The case has quite a heavy door and magnetically closes with a satisfying thunk. The door also has a lock on it, but this won't prevent would be thieves from removing the sides, which are held in place with thumb screws. The door also means that you have to open it to get to the drives and it's easy to forget to open it after you've burnt a DVD making the tray hit the door as it ejects.

Behind the door you'll find two optical disc drives, one of which is an NEC-4550A DVD Writer that will pretty much deal with any disc you throw at it, including burning dual layer DVD+R discs at up to 8x and DVD-RAM discs at 5x. Above this is a Sony DVD-ROM drive so you can do disc-to-disc copying and there are three free external 5.25in bays above. Below the optical drives are both a floppy disc drive, useful only for BIOS updates, and an X-Pro card reader with a USB port. To the side of the case are two further USB ports as well as a FireWire connection and a microphone and headphone line-in.
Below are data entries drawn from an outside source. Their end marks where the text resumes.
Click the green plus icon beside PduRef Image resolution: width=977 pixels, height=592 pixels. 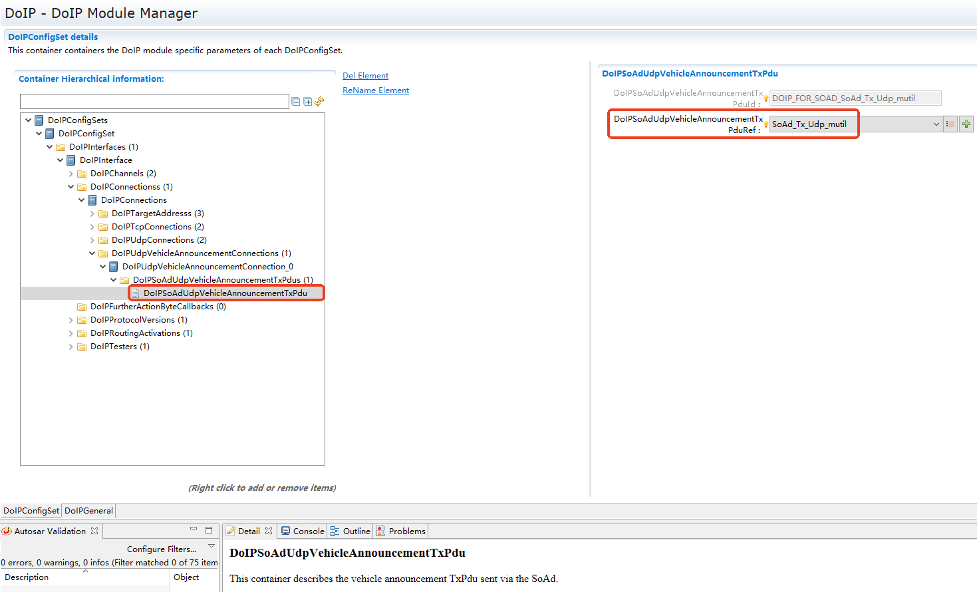pos(966,124)
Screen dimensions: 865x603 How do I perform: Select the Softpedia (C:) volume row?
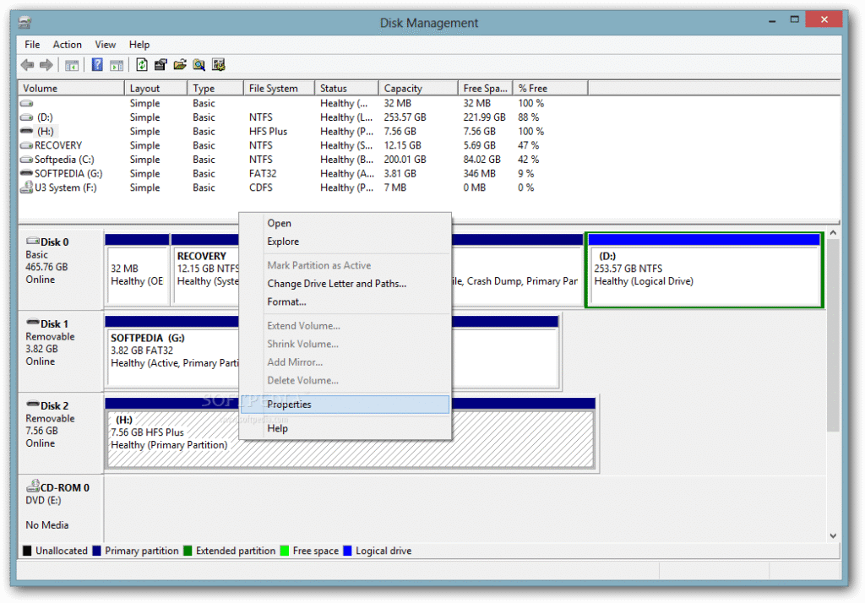pyautogui.click(x=65, y=160)
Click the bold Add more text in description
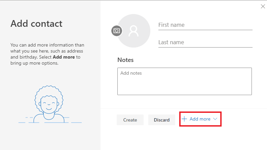 (64, 57)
Internally, the choice of components proved to be something of a surprise. The processor, a dual-core Athlon 64 FX-60 is a good choice, especially combined with the pair of monstrous GeForce 7900 GTX cards. There are also two 250GB hard disk drives and no less than four sticks of memory. To make any criticism of this level of hardware could be considered churlish, but I'm going to do it any way.
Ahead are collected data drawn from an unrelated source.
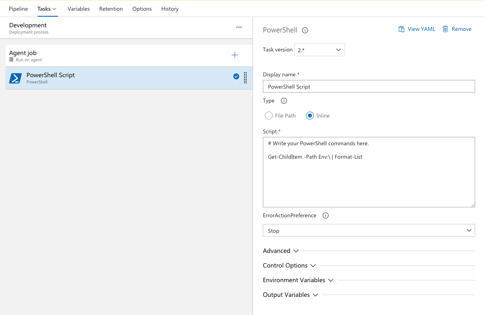
Task: Switch to the Variables tab
Action: (79, 9)
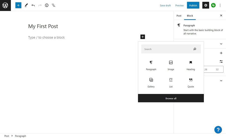This screenshot has width=226, height=138.
Task: Click the WordPress logo icon
Action: (x=5, y=5)
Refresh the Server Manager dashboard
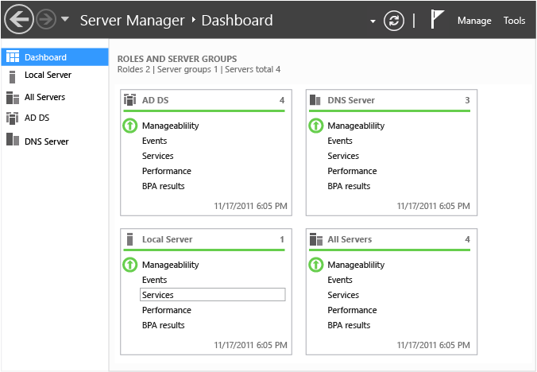 pyautogui.click(x=394, y=21)
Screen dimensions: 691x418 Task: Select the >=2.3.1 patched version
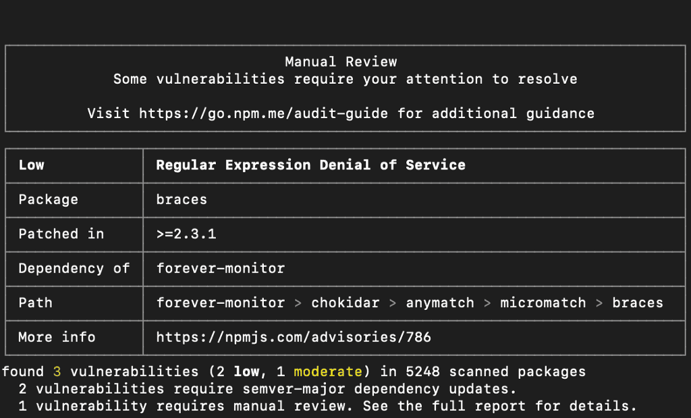[186, 234]
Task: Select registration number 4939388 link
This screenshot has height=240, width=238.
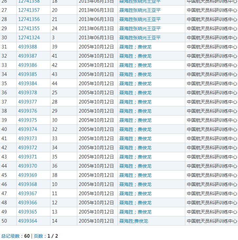Action: click(x=27, y=47)
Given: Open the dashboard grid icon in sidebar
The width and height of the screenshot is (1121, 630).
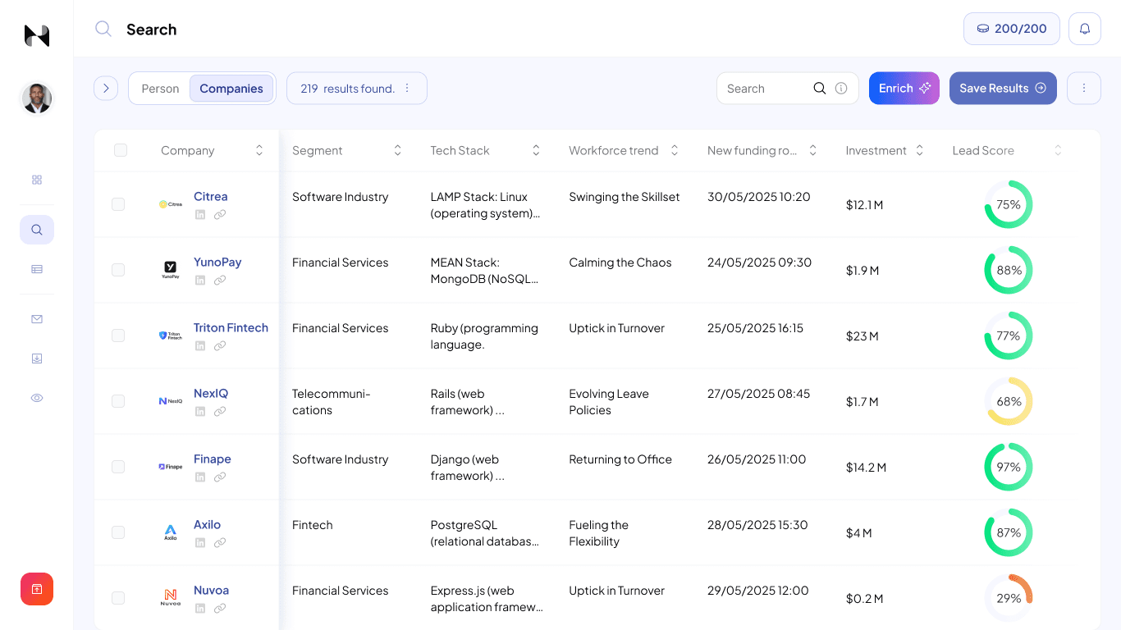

First, supplying four sticks of memory in an Athlon system is a mistake. The integrated memory controller on the Athlon 64 cannot address four DIMMs without dropping the Command Rate in the BIOS to 2T, instead of the faster 1T setting. What Wired2Fire should have done was supply 2GB on two DIMMs. Supplying four DIMMs is clearly a cost cutting measure and it also means that you can't upgrade. Supplying four DIMMs would only really be acceptable if it was 4GB of memory.